Document segment:
Language: Deutsch English















Last Update: 2024 - 05 - 21








Microsoft Access - ODBC Linked Tables – Mechanisms and Performance

by Philipp Stiefel, originally published 2021-12-27

last revision on 2021-01-27


Article header image - Access ODBC Linked Tables

Based on a photo by Pexels

This text is the revised, expanded, and translated rewritten version of a posting in the newsgroups de.comp.datenbanken.ms-access and microsoft.public.de.access.clientserver originally posted December 23, 2001. – Despite it being 19 years old as of today, the content of this text is still relevant today (2021).

The original reason for this article was the comparison between an ADP (Access Data Project, now deprecated) and the traditional method of linking tables of a server DBMS via ODBC in an Microsoft Access MDB/ACCDB database. I don’t deal with ADPs in this article, but the processing and performance of queries in an ADP is essentially identical in this context to the pass-through queries described here.

For this text I assume that all tables are in a Microsoft SQL server database and linked to an Access frontend via ODBC. The basic mechanisms are not specific to Microsoft SQL Server but are the same for any ODBC linked DBMS database, like Oracle, MySQL, or PostgreSQL.

RecordsetType: Dynaset vs. Snapshot

Before we look at some query examples, we need to take a step back and understand how the different RecordsetTypes for queries/recordsets in Access work with ODBC linked tables.

By default, Microsoft Access opens the recordset from a query as a writeable Dynaset recordset (a keyset cursor). This is a multistep operation. The first step is to retrieve the primary key values of the records of the result set. The next step(s) is/are to retrieve the values of all the other columns requested by the query. This is done using a select query as prepared statement (practically a kind of stored procedure) on SQL Server to query the data by the primary key. To optimize the communication between Access and SQL Server, this is usually done in batches of 10 records. – I described in more detail how this is supposed to work and how it sometimes doesn’t, in my text on a bug with ODBC Multi-Row-Fetch.

The other available option the is the read-only Snapshot recordset. A query to create a Snapshot will send one (or more; see below) SQL statement to directly retrieve all the values of the columns requested by the query.

RecordsetType property in Access Query Design View

Queries on a Single Table

A query "SELECT column1, column2 FROM table WHERE column1 = criterion" is either executed unchanged (Snapshot) or translated into "SELECT PrimaryKey FROM table WHERE column1 = criterion" and then, as described above, the other column values are retrieved with subsequent queries (Dynaset). In both cases, the main processing of the query is done on SQL Server.

Only for a query applying a function to one of the columns in the where condition, like "SELECT * FROM table WHERE AccessOrVbaFunction (column1) = criterion", all the records of the table are returned to the Access frontend and the query is essentially processed by Access locally. Here also the further processing will follow the rules for Dynaset or Snapshot.

Exercise details: In the ODBC linked tables article, copy the passage from "by Philipp Stiefel, originally" up to and including "queries described here.", switching "newsgroups" to "forums".

Material:

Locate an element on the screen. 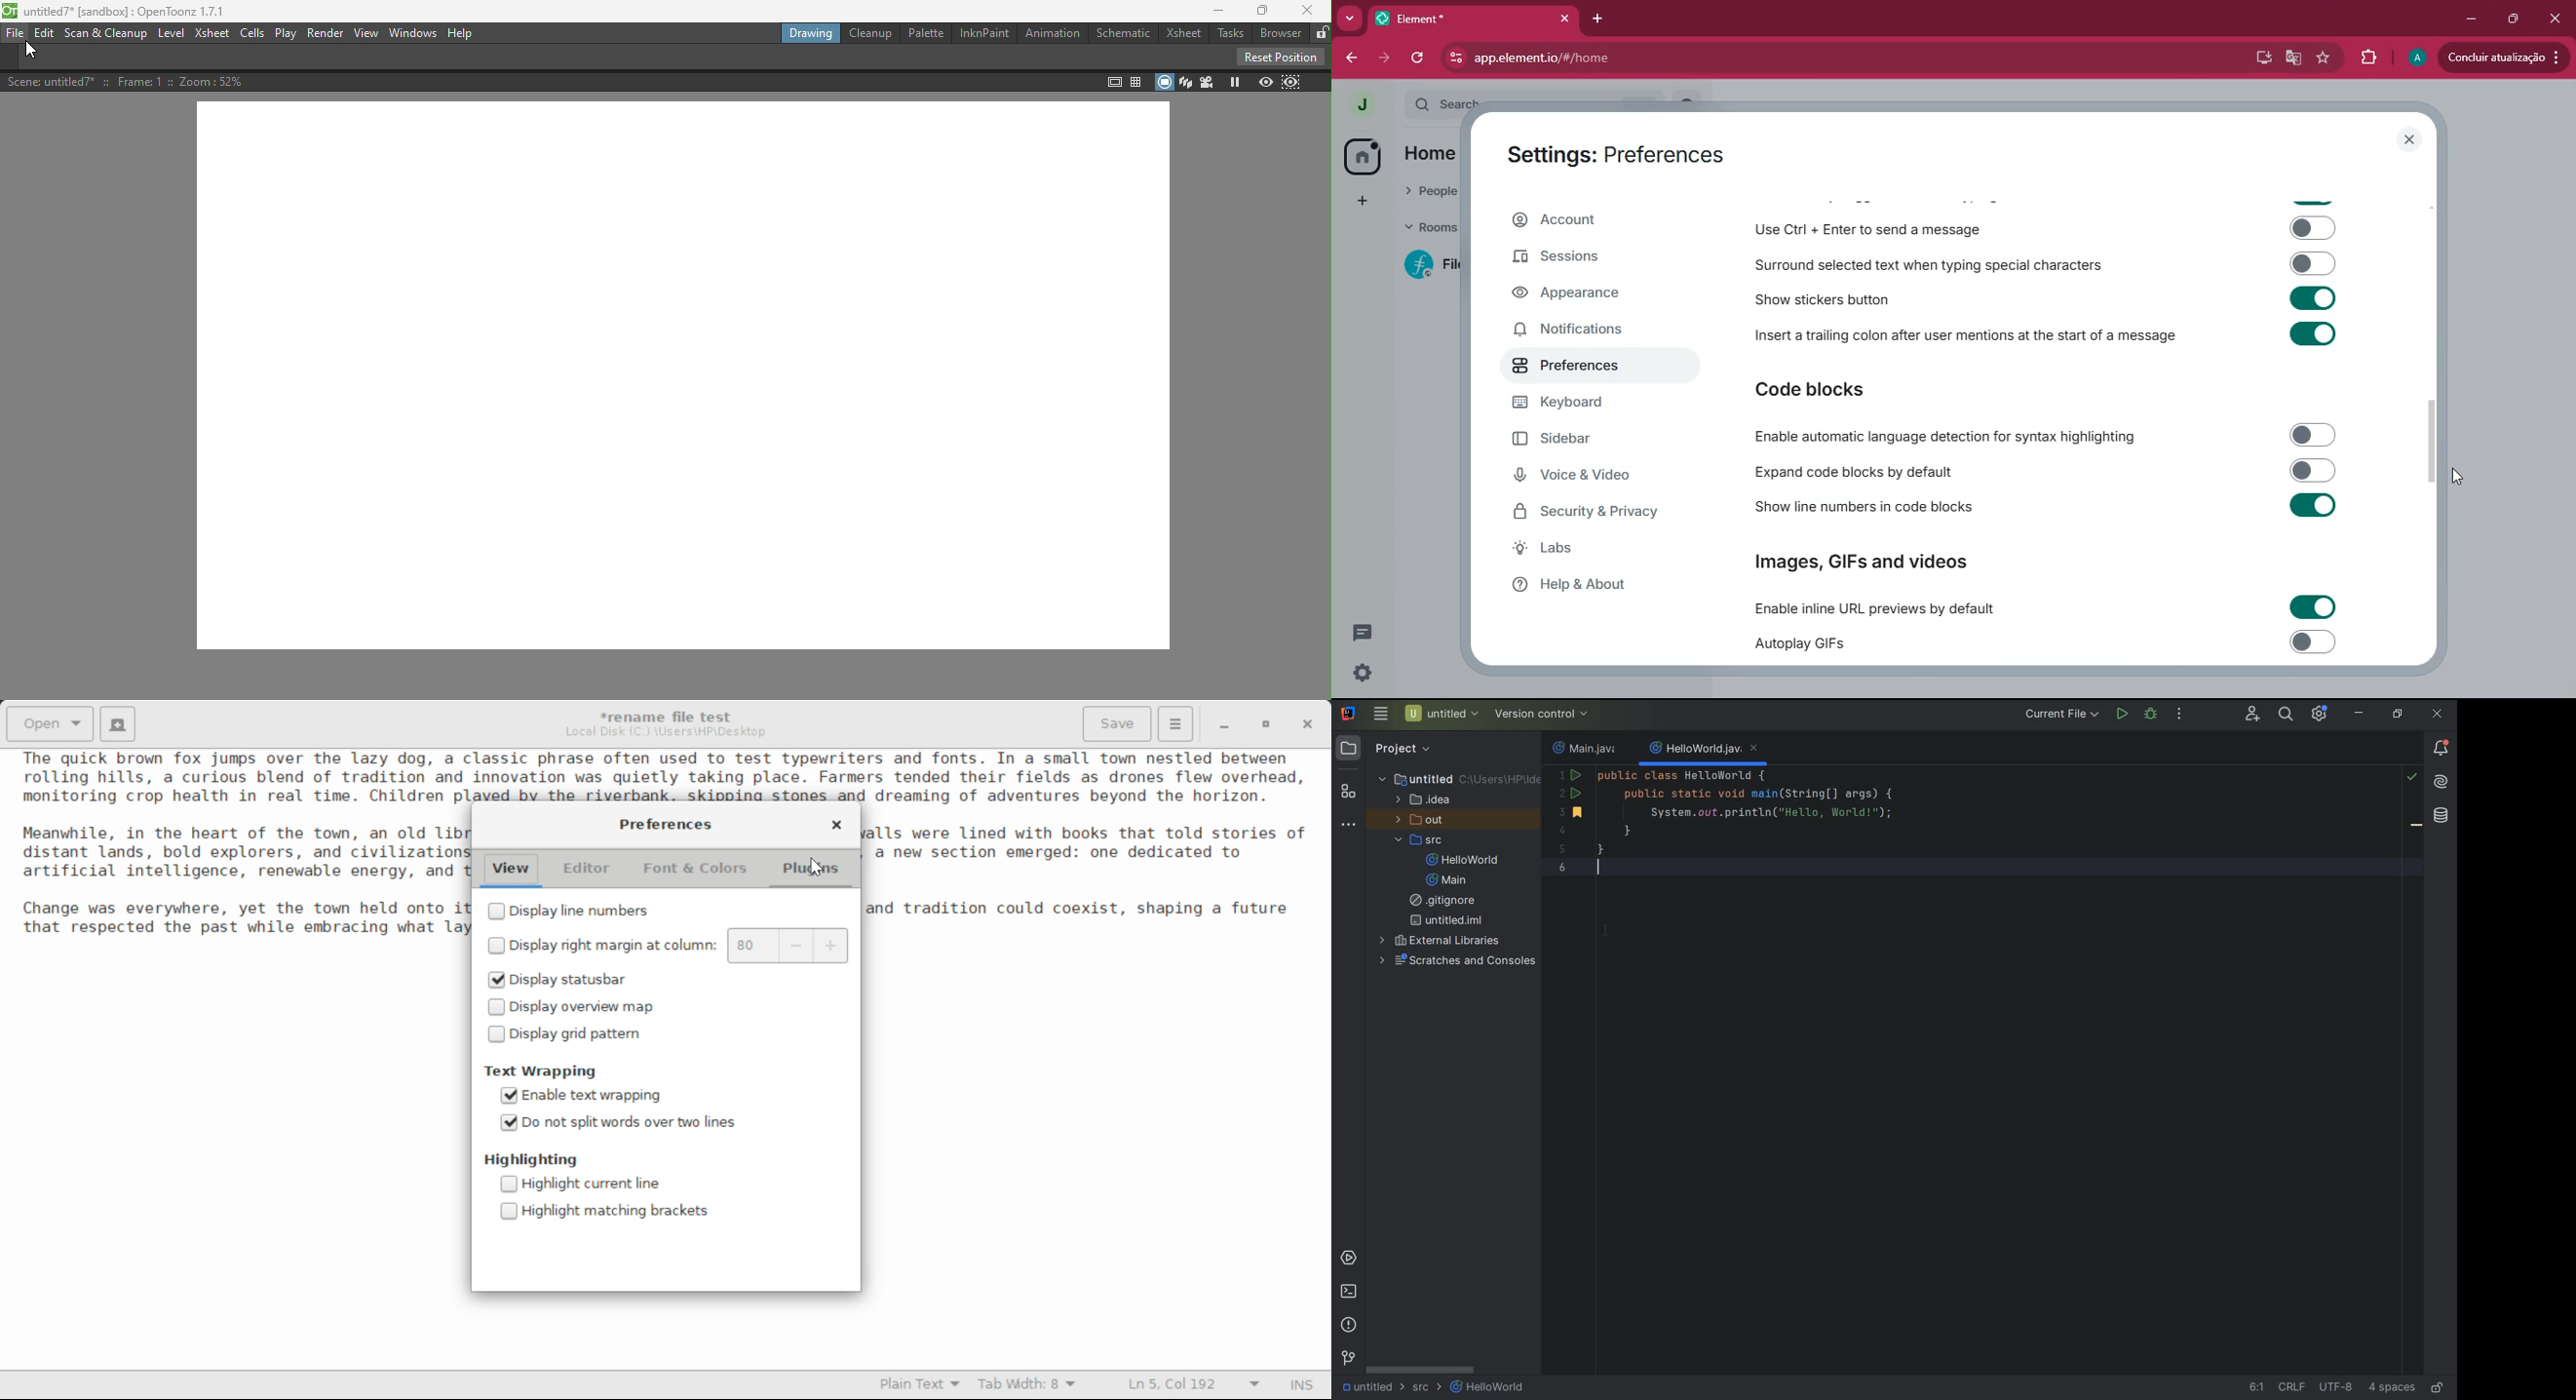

Output for this exercise:
by Philipp Stiefel, originally published 2021-12-27

last revision on 2021-01-27


Article header image - Access ODBC Linked Tables

Based on a photo by Pexels

This text is the revised, expanded, and translated rewritten version of a posting in the forums de.comp.datenbanken.ms-access and microsoft.public.de.access.clientserver originally posted December 23, 2001. – Despite it being 19 years old as of today, the content of this text is still relevant today (2021).

The original reason for this article was the comparison between an ADP (Access Data Project, now deprecated) and the traditional method of linking tables of a server DBMS via ODBC in an Microsoft Access MDB/ACCDB database. I don’t deal with ADPs in this article, but the processing and performance of queries in an ADP is essentially identical in this context to the pass-through queries described here.